TEXT EXCERPT start
Revealing Data in Ethereum Smart Contracts

VulcanizeDB

Vulcanize DB hero laptop

Helping web3 users verify blockchain data.

Smart contract data is self-contained and stored in a way that is optimized for building blocks, not reading data. That means it's extremely difficult to gain a global view of activities on a blockchain smart contract system, and attempting to query this data is costly and slow. Efficient storage is the only way a blockchain can create a verifiable record of transactions with validation that's self-contained, without requiring any trusted third party to validate.

8th Light VulcanizeDB Web3 diagram

Web3 refers to a set of emerging tools and technologies for building decentralized, distributed applications. Web3's decentralization deviates from the traditional client-server relationships that define the conventional web2.

Helping you understand what’s happening on Ethereum smart contracts.

Vulcanize sought to create an efficient solution that empowers users to query activity stored on a blockchain and gain a global view of overall activity. VulcanizeDB allows users to index smart contract data in a SQL database. By ingesting live blockchain data and exposing it using a familiar toolset, users can observe the state of Ethereum smart contracts in a direct way.
TEXT EXCERPT end
> [WHAT IS ASKED]:
**A.** In the rows, copy verbatim the part that opens with the line containing "You are a GUI" and closes with the line containing "tap(522, 5)", including both of those lines. Leave the pictures out.
**B.** Write the next part of the text on revealing Ethereum smart contract data with VulcanizeDB, starting after its final sentence.
DATA IN THIS EXERCISE start
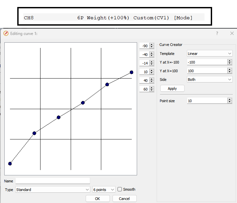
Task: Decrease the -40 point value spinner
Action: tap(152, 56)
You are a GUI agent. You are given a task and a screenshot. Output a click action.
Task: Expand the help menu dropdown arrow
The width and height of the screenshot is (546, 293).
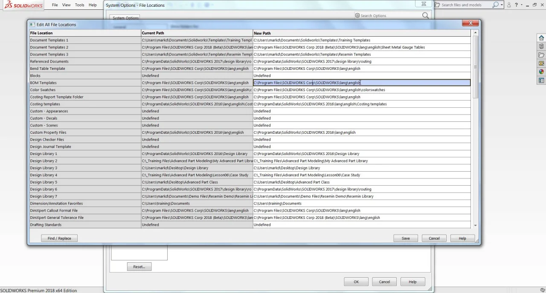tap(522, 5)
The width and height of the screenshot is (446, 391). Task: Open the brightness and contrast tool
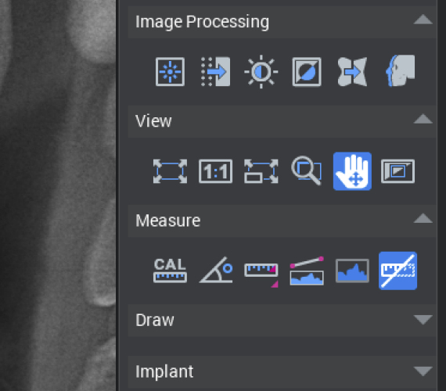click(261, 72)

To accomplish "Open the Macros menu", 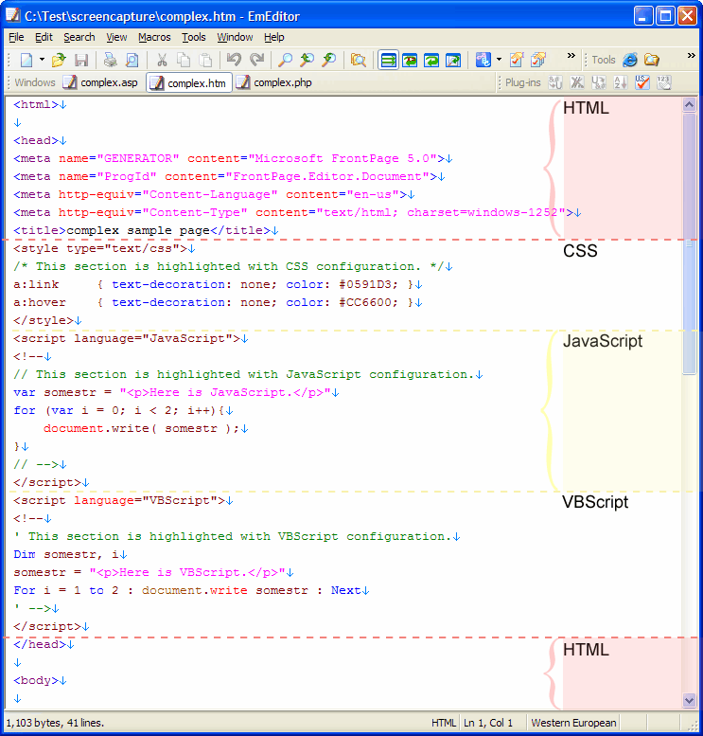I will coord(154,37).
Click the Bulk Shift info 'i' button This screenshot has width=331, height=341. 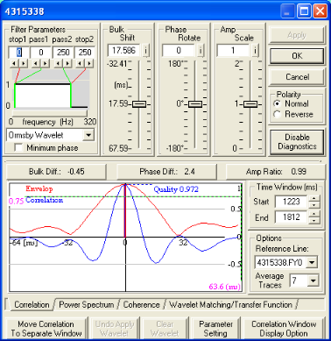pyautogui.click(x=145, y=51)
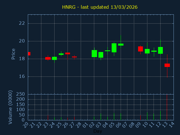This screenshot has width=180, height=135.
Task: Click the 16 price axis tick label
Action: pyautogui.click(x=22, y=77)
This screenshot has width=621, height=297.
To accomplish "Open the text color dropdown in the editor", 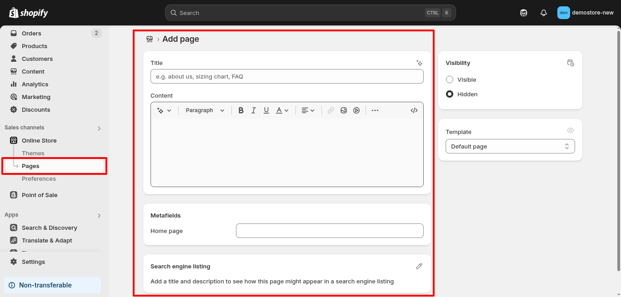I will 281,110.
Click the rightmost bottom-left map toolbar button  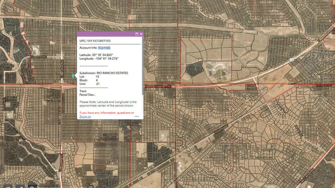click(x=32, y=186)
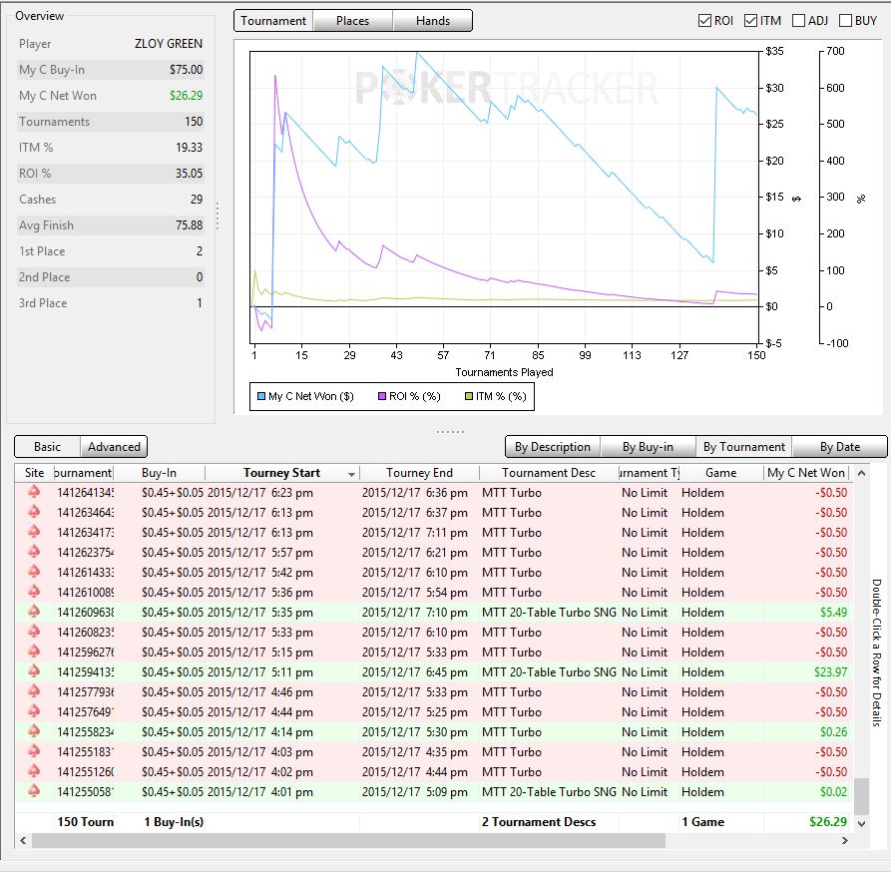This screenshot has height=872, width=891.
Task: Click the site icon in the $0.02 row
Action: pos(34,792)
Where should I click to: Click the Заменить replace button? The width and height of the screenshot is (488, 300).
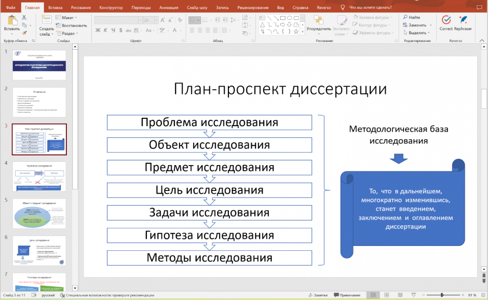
DATA IN THIS EXERCISE end
> [TASK-BY-TASK OUTPUTS]:
**A.**
You are a GUI agent. You are given a task and a screenshot. Output a click action.
Task: Expand the help menu dropdown arrow
The width and height of the screenshot is (546, 293).
tap(522, 5)

**B.**
Verifying results without event logs.

What differentiates VulcanizeDB from other smart contract data indexing tools on the market is indexing of storage changes. Other tools, like The Graph, listen to and index event logs. However, event logs only track the events the smart contract developers included in their contracts, not the full state of a smart contract system. Because VulcanizeDB accesses both events and storage changes, it's able to provide verifiable results that don't rely on event logs written specifically in smart contracts. It is a truly trustless solution for a trustless ecosystem.

8th Light VulcanizeDB Overview Diagram

The VulcanizeDB database goes deeper than competing tools, exposing a record of low-level state changes that's cryptographically verifiable and easy to query.

Building a suite of tools.

8th Light partnered with Vulcanize to create a suite of Golang tools and libraries for extracting, decoding, and transforming EVM smart contract data.

The toolsuite has four main components:

  1. A custom patch (or fork) of Geth, the main Ethereum client, which exposes low-level state change data across smart contracts. As part of this work, we maintained a fork of the go-ethereum client enabling subscriptions to smart contract storage changes.
  2. A DSL and data transformation tool for processing and transforming smart contract data — both events and storage changes — into a legible format.
  3. A Postgres data store.
  4. A GraphQL API layer.

 

By exposing the data using Postgres and Postgraphile, users can write complex queries that are performant and verifiable, using tools that are familiar and trusted.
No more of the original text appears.